If you have to wear cans, make sure it is the single ear version, but it takes a bit of getting used to. Trying to mix based on the program feed in dual muff intercom is definitely not a good idea. if you just need to call cues you can just use a mic and then have a call light in case someone needs to talk with you.
i normally have one setup but i don't use it during the show managing 16 radio mics is not easy task
Standard way it's done in professional theatre is to be off headset with a cue light to take playback and other cues from. If you're needed to deal with a problem via com, the PSM flashes the cue light a few times to get your attention, and you pick up a telephone style handset to talk.
Sparticus, out of curiousity why are you calling cues? Shouldn't the PSM be doing that?
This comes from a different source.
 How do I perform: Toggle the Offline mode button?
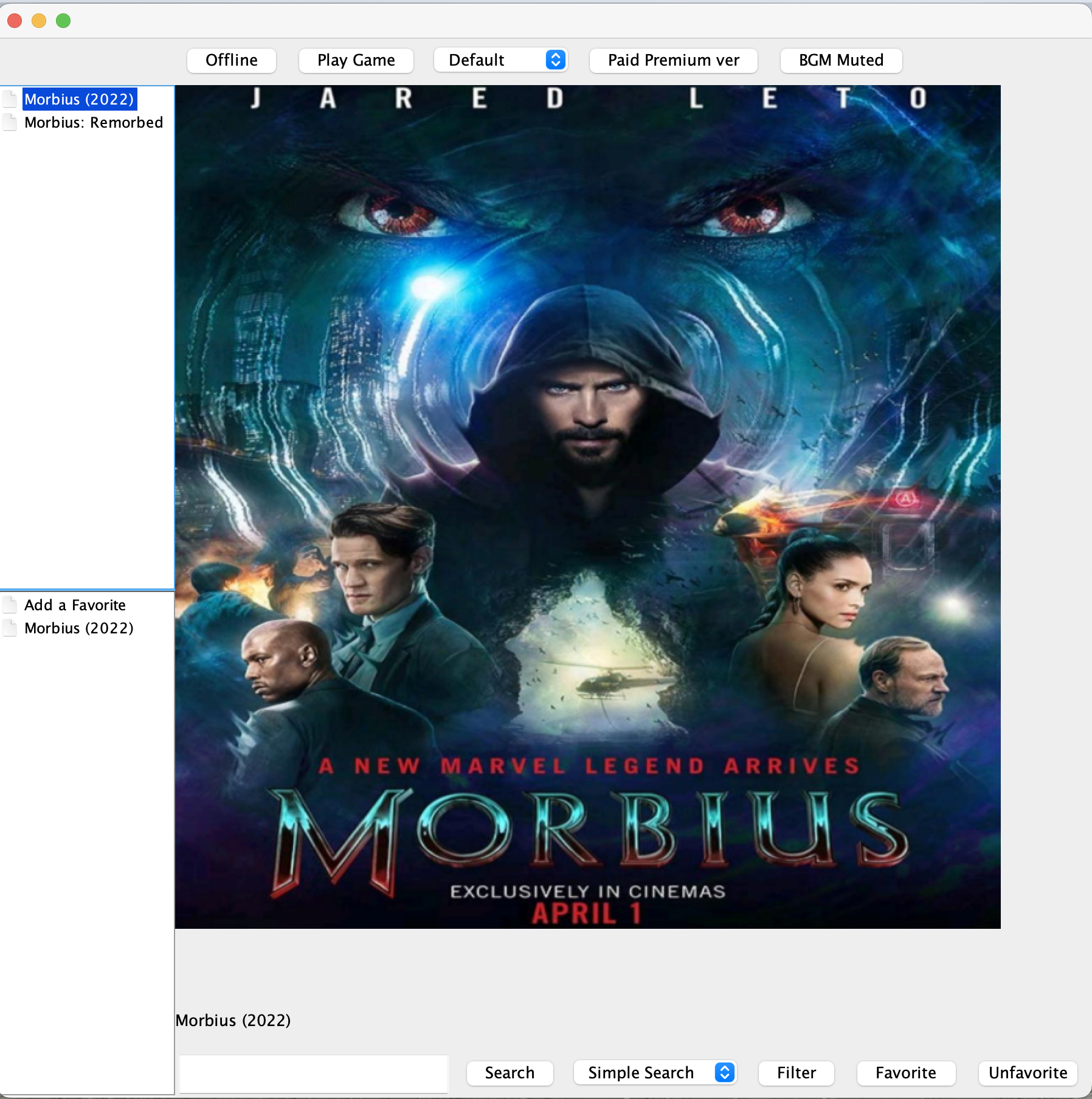[231, 60]
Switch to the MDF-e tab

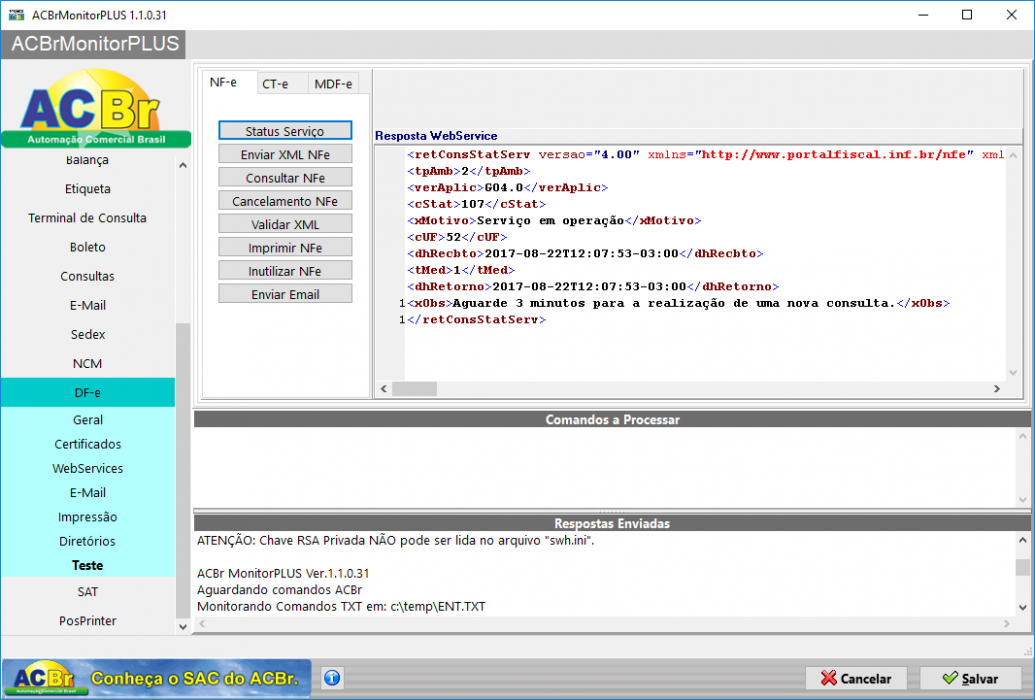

I sit out at the front of house all by myself at the sound desk without and headset. Sometimes before the show, or during intermission, I put it on, or when there is a mic problem that I have to talk to someone else about. Otherwise, I divert all my attention to the live sound.
Yeah i do the same the moment i have a problem i pick up my phone can when something goes wrong,
Keeping it short, I do same as Andy Leviss detailed it.
i wear it, but only if im allowed to use my set up and only when doing a fairly simple show like a play or something, but never anything where theres lot of changes as far as the sound goes (live music, etc.) I use a set up where i have my head set that will act as moniter headphones and have a mic so i can use it as a comm to. Its nice for productiones where mics are being changed and stuff though, jus tso you have that backstage communication to make sure mics are set and everything before you start changing you mixer.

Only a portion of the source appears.